Problem: Which lines of the data below contain "Google"? Please show them all.

Study material:
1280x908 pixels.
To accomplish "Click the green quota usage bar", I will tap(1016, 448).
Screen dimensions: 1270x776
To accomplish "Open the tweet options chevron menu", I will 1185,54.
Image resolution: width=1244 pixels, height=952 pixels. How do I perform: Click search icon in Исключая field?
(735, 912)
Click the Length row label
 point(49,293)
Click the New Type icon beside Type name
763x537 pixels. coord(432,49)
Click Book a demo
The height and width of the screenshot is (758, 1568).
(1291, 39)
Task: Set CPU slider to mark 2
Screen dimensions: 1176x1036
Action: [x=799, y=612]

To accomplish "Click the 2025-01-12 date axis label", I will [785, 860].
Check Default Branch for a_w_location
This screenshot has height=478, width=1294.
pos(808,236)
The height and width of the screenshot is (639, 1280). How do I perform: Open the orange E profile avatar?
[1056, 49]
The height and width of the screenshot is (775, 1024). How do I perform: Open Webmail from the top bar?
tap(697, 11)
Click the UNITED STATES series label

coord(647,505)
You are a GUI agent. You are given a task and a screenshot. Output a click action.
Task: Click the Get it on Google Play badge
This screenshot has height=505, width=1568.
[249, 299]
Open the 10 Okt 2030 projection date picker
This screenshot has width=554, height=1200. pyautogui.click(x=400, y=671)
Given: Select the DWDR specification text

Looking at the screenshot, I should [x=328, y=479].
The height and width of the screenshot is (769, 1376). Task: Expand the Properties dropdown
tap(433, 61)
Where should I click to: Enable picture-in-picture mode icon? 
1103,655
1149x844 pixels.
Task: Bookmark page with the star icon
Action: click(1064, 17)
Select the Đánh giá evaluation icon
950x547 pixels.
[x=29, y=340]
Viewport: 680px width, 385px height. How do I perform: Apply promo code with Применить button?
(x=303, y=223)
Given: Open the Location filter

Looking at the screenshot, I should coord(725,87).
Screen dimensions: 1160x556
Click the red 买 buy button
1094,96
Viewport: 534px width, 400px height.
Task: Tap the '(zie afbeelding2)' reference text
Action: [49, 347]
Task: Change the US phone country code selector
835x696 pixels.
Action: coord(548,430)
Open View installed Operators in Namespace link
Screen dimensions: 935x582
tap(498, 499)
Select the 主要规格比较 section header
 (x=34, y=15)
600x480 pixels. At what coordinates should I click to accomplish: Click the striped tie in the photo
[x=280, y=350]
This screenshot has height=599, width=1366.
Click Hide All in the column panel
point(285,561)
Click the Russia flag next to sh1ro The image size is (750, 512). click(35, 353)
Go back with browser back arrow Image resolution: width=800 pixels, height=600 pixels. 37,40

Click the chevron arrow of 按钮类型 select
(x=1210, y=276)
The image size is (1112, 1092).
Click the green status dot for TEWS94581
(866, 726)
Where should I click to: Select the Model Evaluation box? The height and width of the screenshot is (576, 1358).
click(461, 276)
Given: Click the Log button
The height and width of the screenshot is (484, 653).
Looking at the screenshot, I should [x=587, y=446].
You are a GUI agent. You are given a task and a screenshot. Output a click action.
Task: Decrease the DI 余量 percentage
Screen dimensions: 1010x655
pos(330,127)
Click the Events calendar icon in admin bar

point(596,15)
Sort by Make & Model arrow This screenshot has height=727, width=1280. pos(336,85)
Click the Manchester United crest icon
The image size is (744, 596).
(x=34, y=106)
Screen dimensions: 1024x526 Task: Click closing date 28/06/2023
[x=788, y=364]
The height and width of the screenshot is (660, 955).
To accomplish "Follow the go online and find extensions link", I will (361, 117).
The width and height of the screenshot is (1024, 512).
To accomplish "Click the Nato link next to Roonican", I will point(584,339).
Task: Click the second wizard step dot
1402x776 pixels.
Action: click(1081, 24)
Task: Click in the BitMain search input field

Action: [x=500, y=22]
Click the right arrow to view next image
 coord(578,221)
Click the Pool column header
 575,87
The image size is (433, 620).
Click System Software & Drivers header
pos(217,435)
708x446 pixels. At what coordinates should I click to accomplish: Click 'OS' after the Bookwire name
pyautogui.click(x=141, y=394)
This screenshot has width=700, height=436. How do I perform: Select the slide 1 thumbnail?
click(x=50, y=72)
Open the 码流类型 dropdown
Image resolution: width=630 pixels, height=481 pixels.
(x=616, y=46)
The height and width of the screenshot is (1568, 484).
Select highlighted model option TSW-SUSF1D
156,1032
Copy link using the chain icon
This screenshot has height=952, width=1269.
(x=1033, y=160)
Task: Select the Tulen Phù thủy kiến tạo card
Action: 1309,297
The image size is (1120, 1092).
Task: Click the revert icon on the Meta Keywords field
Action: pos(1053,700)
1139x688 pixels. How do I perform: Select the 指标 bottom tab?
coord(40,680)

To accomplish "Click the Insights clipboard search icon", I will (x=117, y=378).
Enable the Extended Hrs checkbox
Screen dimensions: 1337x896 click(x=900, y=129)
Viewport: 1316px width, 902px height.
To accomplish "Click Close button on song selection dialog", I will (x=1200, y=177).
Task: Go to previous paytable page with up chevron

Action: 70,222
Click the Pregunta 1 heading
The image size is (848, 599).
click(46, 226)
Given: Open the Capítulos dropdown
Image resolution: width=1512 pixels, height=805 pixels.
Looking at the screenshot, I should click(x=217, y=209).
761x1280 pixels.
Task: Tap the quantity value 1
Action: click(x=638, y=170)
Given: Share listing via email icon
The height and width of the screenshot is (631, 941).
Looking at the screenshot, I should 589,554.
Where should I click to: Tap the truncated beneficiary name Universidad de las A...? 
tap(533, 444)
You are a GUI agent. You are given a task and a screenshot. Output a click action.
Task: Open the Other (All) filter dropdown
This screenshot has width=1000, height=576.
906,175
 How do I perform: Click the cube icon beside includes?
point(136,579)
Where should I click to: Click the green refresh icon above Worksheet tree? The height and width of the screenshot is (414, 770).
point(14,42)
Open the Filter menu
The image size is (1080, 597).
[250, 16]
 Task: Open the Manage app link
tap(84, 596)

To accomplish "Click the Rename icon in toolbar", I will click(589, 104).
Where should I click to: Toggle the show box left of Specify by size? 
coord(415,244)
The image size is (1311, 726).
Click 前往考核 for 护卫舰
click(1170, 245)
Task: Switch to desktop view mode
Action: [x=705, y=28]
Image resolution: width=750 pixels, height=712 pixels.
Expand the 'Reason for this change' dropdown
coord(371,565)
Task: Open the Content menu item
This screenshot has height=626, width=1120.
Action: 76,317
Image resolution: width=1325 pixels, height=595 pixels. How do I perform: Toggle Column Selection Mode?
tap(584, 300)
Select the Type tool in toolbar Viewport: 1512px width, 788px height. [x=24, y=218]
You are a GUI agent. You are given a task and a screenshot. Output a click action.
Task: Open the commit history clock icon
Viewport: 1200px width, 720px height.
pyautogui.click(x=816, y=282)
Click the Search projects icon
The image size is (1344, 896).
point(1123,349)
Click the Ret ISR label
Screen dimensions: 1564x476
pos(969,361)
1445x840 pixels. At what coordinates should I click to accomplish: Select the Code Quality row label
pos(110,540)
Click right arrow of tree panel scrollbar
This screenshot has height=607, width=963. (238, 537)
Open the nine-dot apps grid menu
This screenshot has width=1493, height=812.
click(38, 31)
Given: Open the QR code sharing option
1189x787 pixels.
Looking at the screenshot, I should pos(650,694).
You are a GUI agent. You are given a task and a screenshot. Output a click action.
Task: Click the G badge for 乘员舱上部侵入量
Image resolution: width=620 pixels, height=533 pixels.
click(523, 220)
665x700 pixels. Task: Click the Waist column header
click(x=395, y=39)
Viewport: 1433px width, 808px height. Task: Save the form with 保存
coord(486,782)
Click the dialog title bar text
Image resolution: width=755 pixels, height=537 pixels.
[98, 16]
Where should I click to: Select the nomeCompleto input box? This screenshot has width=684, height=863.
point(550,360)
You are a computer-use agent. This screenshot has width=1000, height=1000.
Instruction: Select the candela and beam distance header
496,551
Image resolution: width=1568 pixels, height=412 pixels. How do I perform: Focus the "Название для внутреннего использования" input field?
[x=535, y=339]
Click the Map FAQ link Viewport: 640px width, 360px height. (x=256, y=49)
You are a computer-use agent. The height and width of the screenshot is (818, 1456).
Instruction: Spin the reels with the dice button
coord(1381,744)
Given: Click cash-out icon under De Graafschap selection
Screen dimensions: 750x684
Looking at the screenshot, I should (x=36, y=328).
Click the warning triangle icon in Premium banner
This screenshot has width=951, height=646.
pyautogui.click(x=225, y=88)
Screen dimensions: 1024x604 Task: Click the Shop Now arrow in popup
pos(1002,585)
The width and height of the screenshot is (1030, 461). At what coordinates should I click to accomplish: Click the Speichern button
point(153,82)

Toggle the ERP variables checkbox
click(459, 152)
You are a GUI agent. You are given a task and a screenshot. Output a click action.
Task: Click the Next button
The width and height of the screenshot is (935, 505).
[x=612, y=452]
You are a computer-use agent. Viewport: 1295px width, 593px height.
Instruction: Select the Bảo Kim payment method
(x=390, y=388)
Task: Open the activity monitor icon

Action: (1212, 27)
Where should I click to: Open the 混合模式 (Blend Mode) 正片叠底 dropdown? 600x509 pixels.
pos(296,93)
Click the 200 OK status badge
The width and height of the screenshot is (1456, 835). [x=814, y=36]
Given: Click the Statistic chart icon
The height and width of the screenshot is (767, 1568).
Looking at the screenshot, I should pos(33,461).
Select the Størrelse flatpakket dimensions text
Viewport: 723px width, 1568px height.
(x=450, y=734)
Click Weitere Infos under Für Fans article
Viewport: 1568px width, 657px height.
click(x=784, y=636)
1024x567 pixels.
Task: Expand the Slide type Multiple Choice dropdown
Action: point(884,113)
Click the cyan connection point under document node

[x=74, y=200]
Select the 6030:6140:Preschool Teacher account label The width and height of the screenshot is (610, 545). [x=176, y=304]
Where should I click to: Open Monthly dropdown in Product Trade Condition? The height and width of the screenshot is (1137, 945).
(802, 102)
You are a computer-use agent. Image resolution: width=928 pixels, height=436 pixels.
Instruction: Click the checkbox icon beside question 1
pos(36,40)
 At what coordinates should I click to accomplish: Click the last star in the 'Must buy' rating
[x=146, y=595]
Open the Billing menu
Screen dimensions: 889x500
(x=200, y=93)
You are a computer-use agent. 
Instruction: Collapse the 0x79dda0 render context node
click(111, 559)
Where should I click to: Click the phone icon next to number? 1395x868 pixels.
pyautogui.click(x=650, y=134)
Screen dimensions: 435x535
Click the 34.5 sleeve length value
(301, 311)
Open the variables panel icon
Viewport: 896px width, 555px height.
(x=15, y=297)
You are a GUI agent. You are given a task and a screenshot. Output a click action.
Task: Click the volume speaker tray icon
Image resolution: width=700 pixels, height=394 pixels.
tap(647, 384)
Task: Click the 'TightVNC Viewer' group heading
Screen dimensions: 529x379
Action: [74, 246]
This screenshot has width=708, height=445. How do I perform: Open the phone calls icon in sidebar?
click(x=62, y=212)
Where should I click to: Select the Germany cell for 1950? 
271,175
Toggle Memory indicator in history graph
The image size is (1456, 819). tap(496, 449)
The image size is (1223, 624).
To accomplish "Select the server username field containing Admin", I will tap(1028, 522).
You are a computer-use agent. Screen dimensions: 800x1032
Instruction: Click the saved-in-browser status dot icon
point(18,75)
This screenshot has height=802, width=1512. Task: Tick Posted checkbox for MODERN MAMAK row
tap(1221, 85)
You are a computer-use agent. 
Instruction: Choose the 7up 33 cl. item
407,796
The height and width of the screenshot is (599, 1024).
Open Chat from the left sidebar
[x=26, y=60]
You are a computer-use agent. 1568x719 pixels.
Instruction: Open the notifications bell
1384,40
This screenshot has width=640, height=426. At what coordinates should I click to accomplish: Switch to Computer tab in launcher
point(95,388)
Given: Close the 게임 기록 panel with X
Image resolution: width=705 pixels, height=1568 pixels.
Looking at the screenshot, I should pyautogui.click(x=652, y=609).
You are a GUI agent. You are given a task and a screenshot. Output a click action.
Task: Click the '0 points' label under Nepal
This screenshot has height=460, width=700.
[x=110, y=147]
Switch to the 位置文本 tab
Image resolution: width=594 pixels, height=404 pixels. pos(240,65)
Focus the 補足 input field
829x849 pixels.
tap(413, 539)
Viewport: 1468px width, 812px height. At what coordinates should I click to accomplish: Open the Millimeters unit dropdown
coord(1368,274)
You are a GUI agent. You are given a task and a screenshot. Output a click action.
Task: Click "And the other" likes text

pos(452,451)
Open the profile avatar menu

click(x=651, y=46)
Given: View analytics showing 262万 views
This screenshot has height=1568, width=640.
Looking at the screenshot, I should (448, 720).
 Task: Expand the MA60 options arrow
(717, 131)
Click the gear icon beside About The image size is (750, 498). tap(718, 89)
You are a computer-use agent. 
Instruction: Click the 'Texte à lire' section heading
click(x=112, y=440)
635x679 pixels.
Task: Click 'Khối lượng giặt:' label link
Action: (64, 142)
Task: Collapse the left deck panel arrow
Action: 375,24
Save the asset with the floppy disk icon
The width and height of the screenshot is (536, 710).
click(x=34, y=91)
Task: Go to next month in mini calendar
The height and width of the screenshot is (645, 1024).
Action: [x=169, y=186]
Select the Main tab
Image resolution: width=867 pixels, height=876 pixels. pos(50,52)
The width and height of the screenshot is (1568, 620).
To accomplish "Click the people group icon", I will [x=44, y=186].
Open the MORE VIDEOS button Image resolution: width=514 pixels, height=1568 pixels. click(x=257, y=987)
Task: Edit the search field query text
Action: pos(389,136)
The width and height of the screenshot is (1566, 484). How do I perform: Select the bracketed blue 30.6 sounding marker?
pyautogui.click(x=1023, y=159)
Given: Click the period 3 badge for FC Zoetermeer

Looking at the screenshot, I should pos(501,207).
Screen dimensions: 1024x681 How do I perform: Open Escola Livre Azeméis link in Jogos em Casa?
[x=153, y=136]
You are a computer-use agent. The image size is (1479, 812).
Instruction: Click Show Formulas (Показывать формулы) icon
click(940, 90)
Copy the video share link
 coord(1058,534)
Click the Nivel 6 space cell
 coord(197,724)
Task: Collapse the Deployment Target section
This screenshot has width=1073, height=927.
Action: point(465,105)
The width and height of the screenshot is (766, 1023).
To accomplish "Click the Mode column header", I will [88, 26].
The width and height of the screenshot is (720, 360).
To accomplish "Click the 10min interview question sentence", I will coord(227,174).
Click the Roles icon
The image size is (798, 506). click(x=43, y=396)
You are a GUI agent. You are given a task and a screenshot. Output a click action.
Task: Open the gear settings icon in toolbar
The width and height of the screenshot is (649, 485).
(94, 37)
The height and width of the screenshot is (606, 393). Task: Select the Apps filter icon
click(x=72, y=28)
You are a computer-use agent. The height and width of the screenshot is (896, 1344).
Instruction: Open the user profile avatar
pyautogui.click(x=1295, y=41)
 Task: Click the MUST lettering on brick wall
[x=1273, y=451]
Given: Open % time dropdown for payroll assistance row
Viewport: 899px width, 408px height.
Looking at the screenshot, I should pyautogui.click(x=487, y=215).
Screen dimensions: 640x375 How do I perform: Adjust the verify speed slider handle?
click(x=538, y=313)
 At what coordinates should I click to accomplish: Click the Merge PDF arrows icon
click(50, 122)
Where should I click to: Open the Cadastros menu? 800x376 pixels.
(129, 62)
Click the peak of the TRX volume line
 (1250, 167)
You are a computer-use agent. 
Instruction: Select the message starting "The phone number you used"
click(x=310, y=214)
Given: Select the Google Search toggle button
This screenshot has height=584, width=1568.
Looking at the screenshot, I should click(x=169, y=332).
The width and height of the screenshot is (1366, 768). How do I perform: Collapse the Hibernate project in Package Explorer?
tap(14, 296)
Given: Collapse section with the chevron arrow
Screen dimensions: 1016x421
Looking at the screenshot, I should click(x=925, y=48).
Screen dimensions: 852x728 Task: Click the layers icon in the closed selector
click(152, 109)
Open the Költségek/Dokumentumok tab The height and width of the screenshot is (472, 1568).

Output of the exercise:
Task: Click the Get it on Google Play badge
Given: Select the Google Search toggle button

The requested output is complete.